To pursue enlightenment, beliefs about reality must be evaluated by whether they are true or false. Whether or not they uphold one’s moral sentiments are irrelevant. The pursuit of enlightenment entails that we are constantly questioning our beliefs, trimming beliefs that turn out to be false and adding new beliefs with the hope that they are true. Thus we can only pursue enlightenment if we do not let our devotion to a moral sentiment transfer to the beliefs about reality that informed it. This necessitates that we enforce the priority of our beliefs about reality over our moral sentiments. To do otherwise is to abandon the pursuit of enlightenment.
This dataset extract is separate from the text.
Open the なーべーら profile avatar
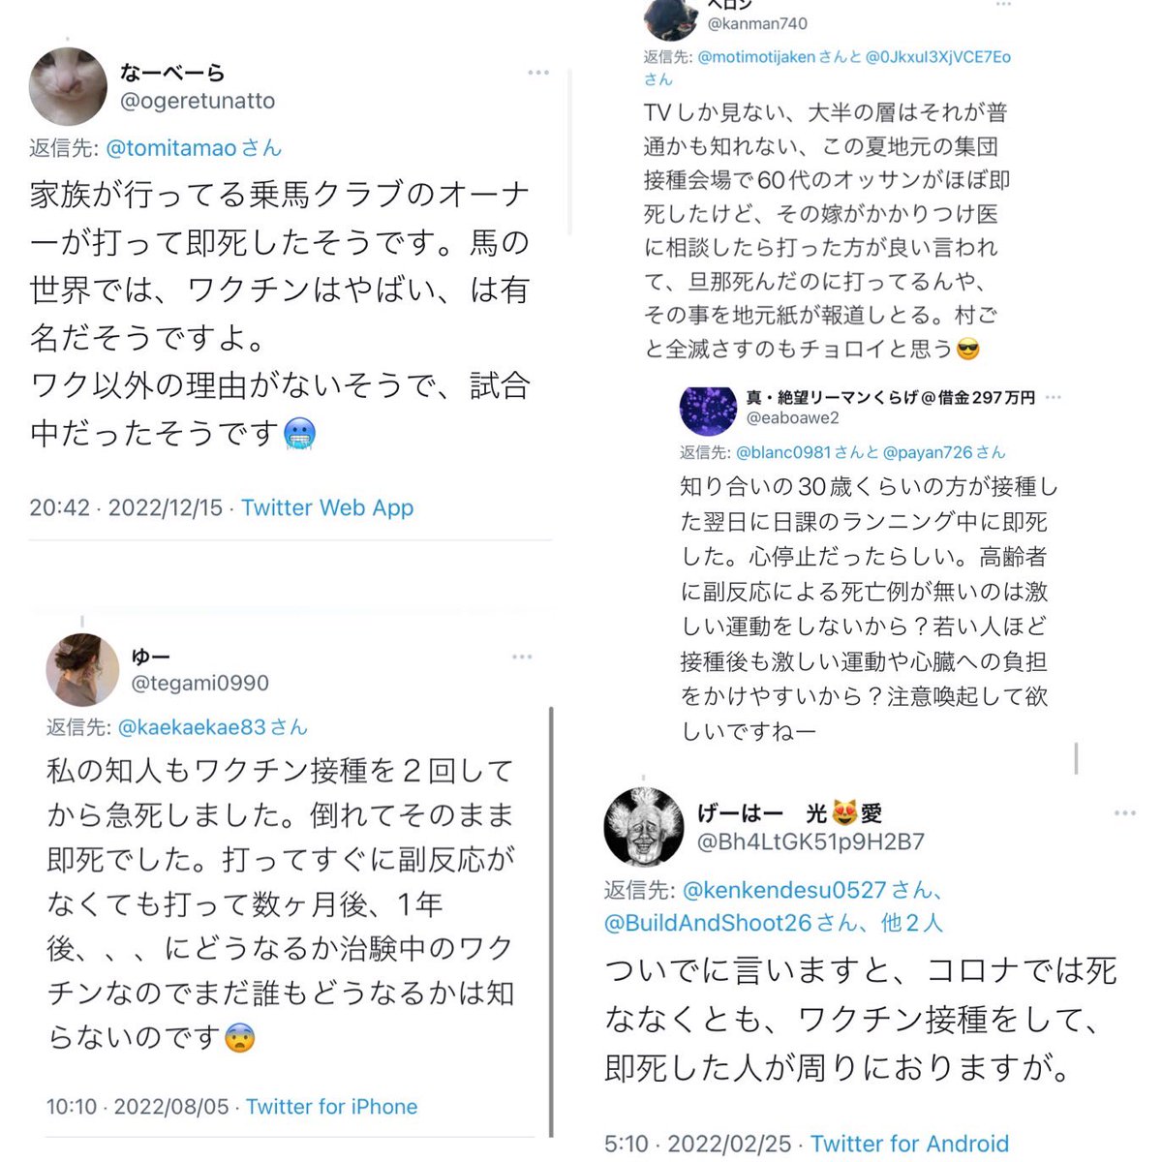Viewport: 1162px width, 1162px height. [68, 86]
Other Fallacies of Morality

While we have examined here what may be the greatest fallacy that stems from morality, it is not the only one. There are other obstacles to enlightenment that the mere separation of beliefs about reality from moral sentiments is insufficient to protect us from. These shall be examined in subsequent meditations, including on how moral arguments are self-delusional and on how moral constructs are fictional. Furthermore I would be remiss to point out so many fallacies stemming from morality without a meditation on how to avoid these fallacies.